→ **EXERCISE DETAILS**: Every line of the listing belongs in your answer exactly as written; the images do not.

****

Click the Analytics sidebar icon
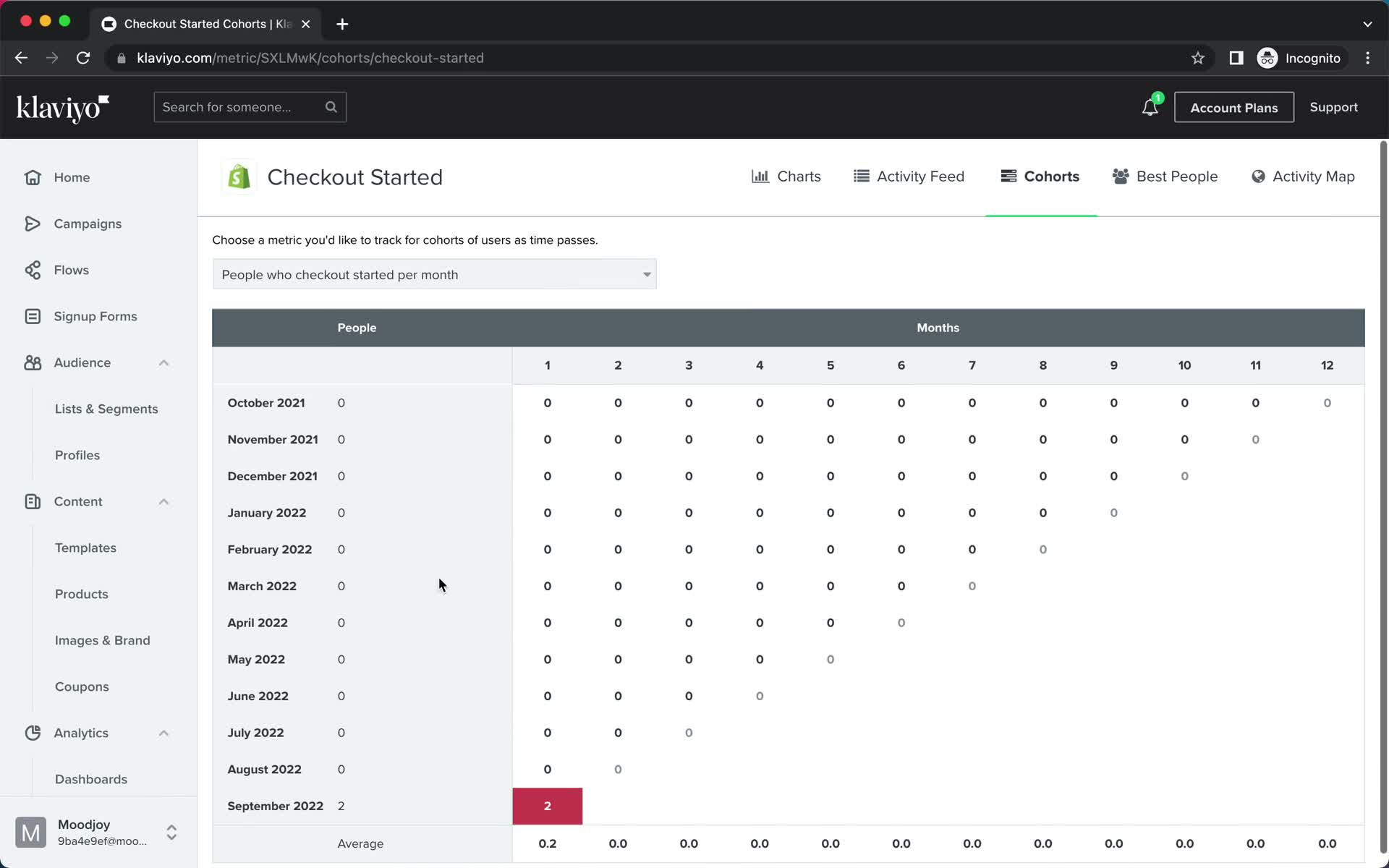 (33, 732)
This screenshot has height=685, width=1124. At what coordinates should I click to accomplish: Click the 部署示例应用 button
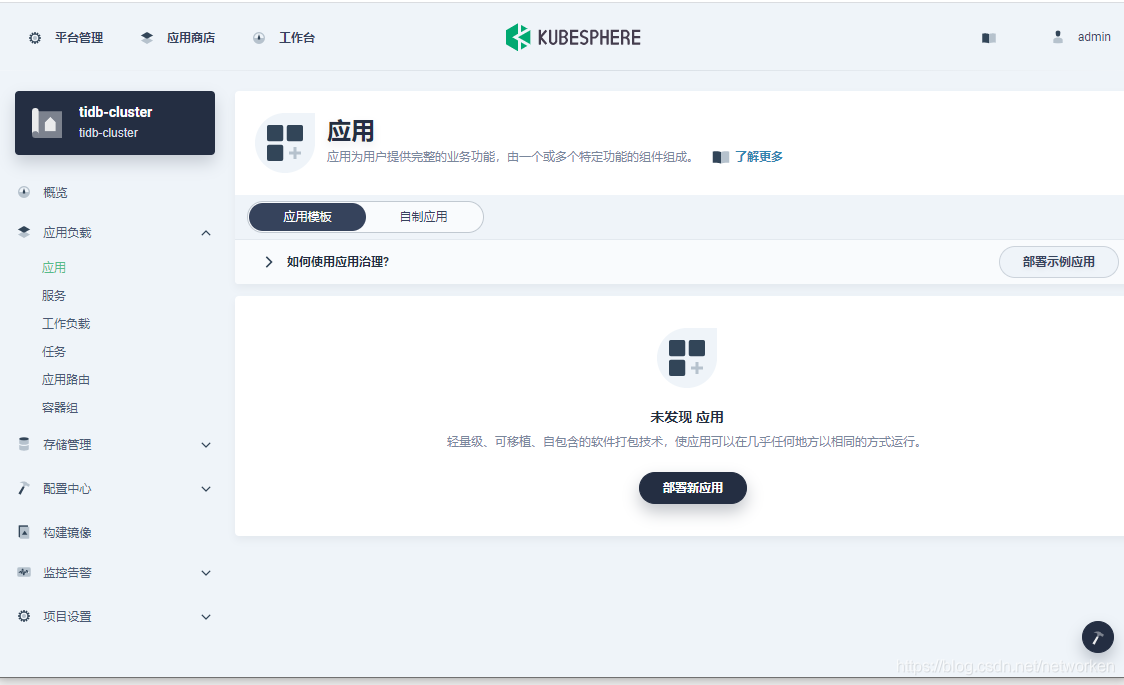(1058, 261)
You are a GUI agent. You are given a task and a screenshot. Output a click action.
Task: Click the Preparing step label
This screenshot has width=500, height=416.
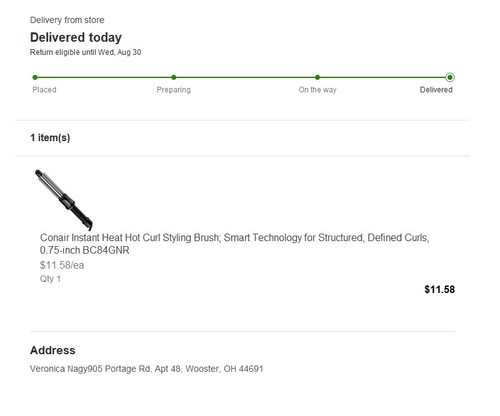174,90
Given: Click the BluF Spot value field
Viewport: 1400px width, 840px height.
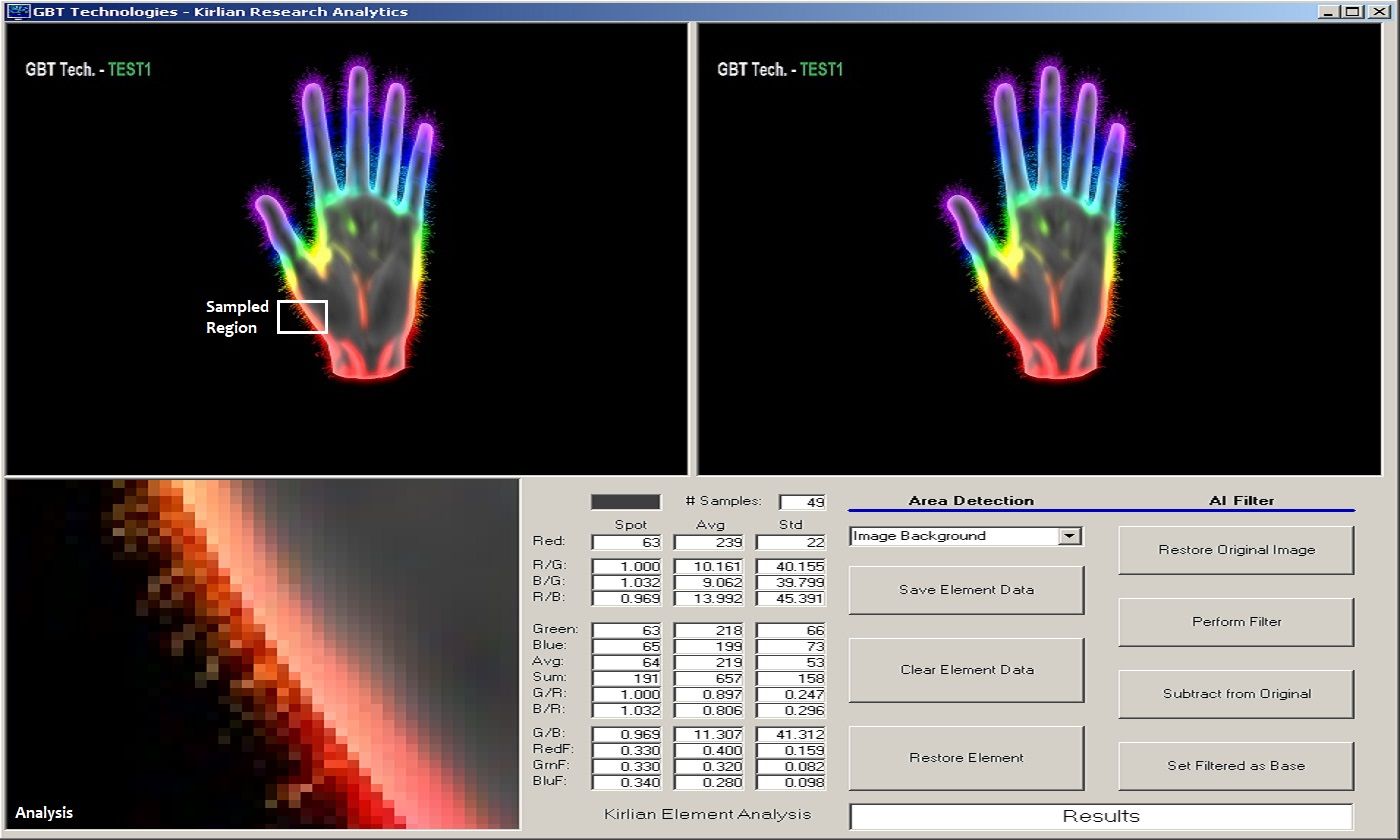Looking at the screenshot, I should 626,782.
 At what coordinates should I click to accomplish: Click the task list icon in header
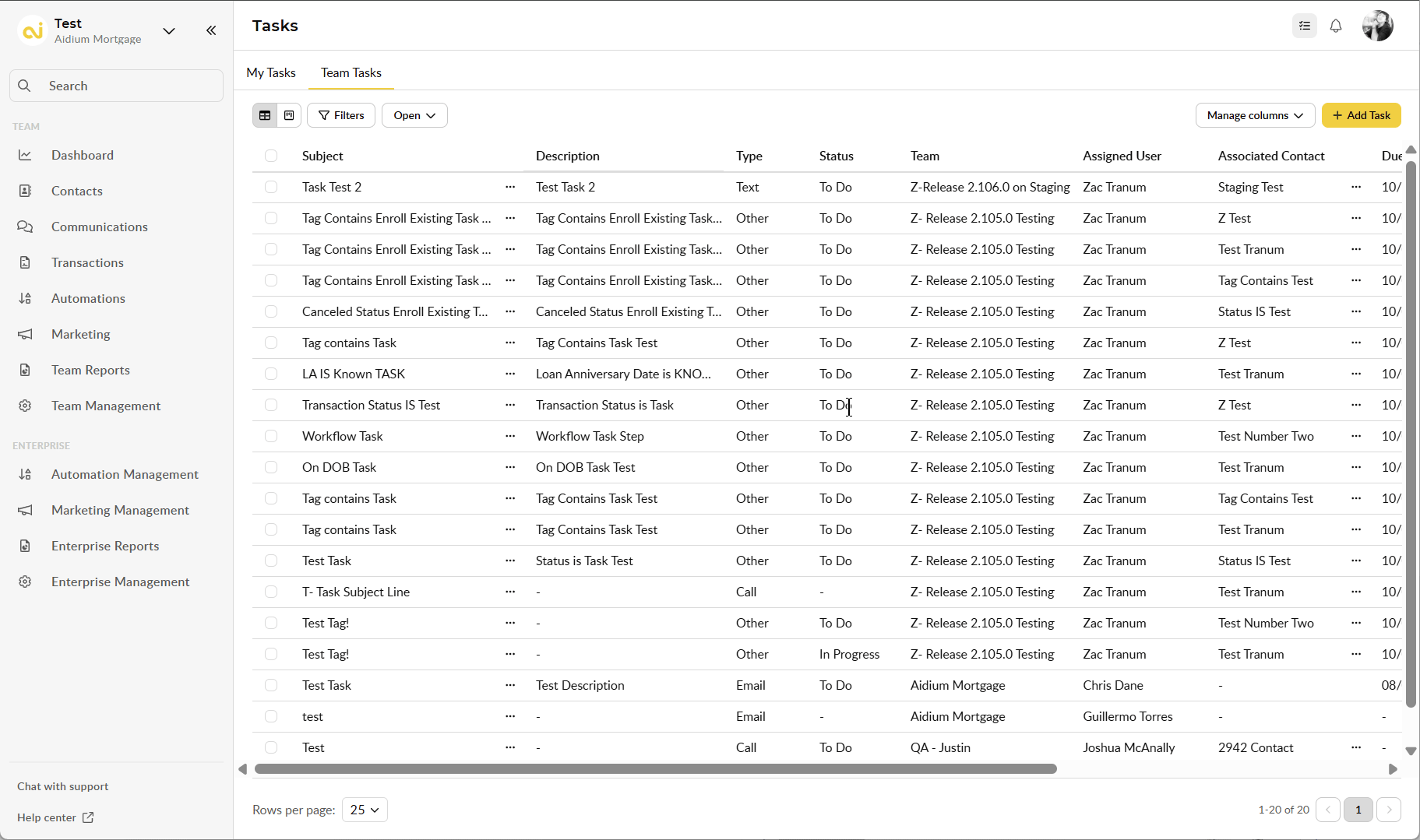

****

→ **THE ANSWER**:
Click the Analytics sidebar icon
 (33, 732)
This screenshot has height=685, width=1124. At what coordinates should I click to accomplish: Click the 部署示例应用 button
(1058, 261)
You are a GUI agent. You are given a task and a screenshot. Output a click action.
Task: Click the Preparing step label
This screenshot has width=500, height=416.
174,90
Given: Click the BluF Spot value field
Viewport: 1400px width, 840px height.
Looking at the screenshot, I should 626,782.
 At what coordinates should I click to accomplish: Click the task list icon in header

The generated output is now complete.